Checking in with Military Families

October 7, 2024

On Base wanted to know what is on the minds of military families these days, so we checked in with National Military Family Association CEO Besa Pinchotti. Pinchotti will speak at ADC’s Installation Innovation Forum, taking place Oct. 28-30 in San Antonio.

ADC: What are the most pressing issues facing military families right now?

Pinchotti: Military families come to us every day for our help identifying and solving the unique challenges of military life, but none are more pressing than their well-being and financial security.

At NMFA, we hear that directly from families: A quarter of military families experience food insecurity, and across our programs, families tell us how hard it is to make ends meet. Military spouses applying for our Joanne Holbrook Patton Military Spouse Scholarship program tell us about how hard it is to reinvent themselves with every PCS — and how unemployment weighs on them. Military teens report lower mental well-being than their civilian peers year after year in our annual Military Teen Experience Survey, and at one of our Operation Purple Camp locations this summer, a 13-year-old told us that the best part of Operation Purple was that “it gave me a chance at going to camp without putting a financial strain on my parents and family.”

This camper needed a week to disconnect from the demands of military life and just be a kid — an experience they knew was otherwise unaffordable.

Financial stress adds up. The National Institute of Health correlates financial stress with psychological stress. It’s hard to feel good when you’re worried about feeding your family, and military life adds additional stressors on top of that. We’re actively advocating to reduce those challenges with long-term policy solutions that promote financial security and strengthen military family well-being. Our families’ readiness depends on it.

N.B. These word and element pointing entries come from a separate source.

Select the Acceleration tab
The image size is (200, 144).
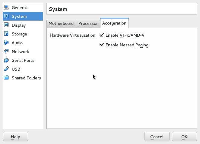pyautogui.click(x=114, y=23)
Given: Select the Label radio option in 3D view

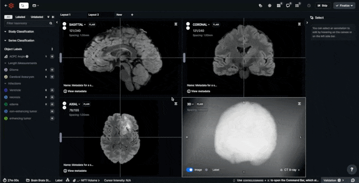Looking at the screenshot, I should 206,170.
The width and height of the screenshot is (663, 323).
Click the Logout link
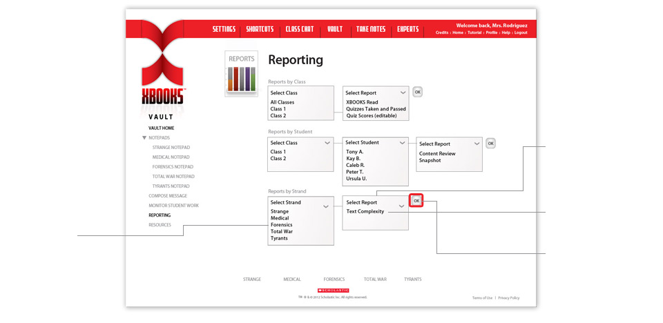tap(520, 32)
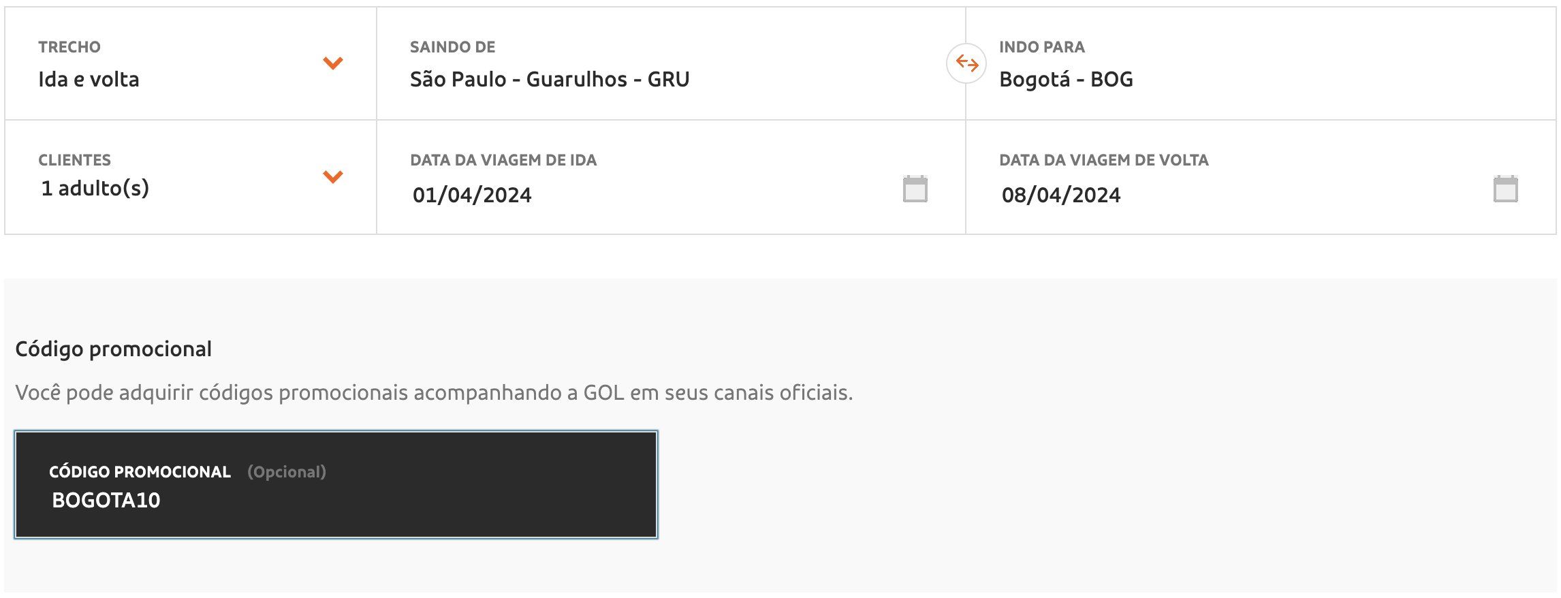Viewport: 1561px width, 598px height.
Task: Expand the Trecho chevron arrow
Action: [332, 63]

ADC: What can communities do to better engage with military children and teens?

Pinchotti: Military kids need you to know they’re there. No matter where you live — on a big, active installation or tucked into a small corner of America — military families are there, too, and the experiences of military children and teens require special support. We actually asked this very question of the leaders in our signature teen program, Bloom, and they answered with A Field Guide to the Military Teen.

It’s written by military teens for communities with military teens, and it will remind every community that military kids serve, too. While they don’t wear the uniform, they still move every few years with the military, attending as many as six to nine schools on average by the time they graduate high school. They’re navigating all the regular work of childhood and adolescence while building new support systems, making new friends, finding their way around new towns and dealing with trainings and deployments that can take one parent out of the picture for extended periods of time.

In our 2023 Military Teen Experience Survey, we found that 37% of military-connected teens experienced low mental well-being. Teens who report low mental well-being generally experience difficulty thinking clearly and making up their minds. They also rarely feel optimistic, they do not feel relaxed, and they feel disconnected from others. Only 9% of our respondents reported high mental well-being.

And that’s where communities can help. Some suggestions from our teens include:

  • “Listen to us. Having a person outside our home who knows our situation gives us a safe place to talk about the deployment. Many times we won’t share information with the parent who is still at home for fear of ‘rocking the boat.’ Our parents get stressed out during deployments, too. You can send care packages from your group to the deployed parent.”
  • “Schools: Establish a policy that accommodates families dealing with separation good-byes and reunions as well as Rest and Recuperation (R&R) leave. Be sure the school counselor knows if our parent is deployed.”
  • “Let us be kids for a while. We still have a child inside of us who just wants to have fun, even if we’re faced with adult challenges. Give us a safe place where we can unwind.”

ADC: ADC’s Military Spouse Leadership Initiative is bringing more spouses to the table. Why are their voices so important in policy and other discussions?

Pinchotti: NMFA began in 1969 when five military spouses gathered around a table in Washington at the height of the Vietnam War, determined to do better by their widowed friends. They went door to door in Congress, and three years later, the Survivor Benefit Plan was born.

Our founders raised their voices, shared their experiences, and called for the changes they knew our community needed, and 55 years later, we’re still benefiting from their work. ADC’s Military Spouse Leadership Initiative is an opportunity for a new generation of military spouses to confidently share their first-hand experience and inform the policies, programs and solutions meant to support them in military life.

At NMFA, it’s our mission to identify and solve the complex problems of military life with military families. Military families serve, too, and only when military spouses are at the table are we able to craft solutions that truly reflect their lived experience, support their needs, and strengthen our community for years to come.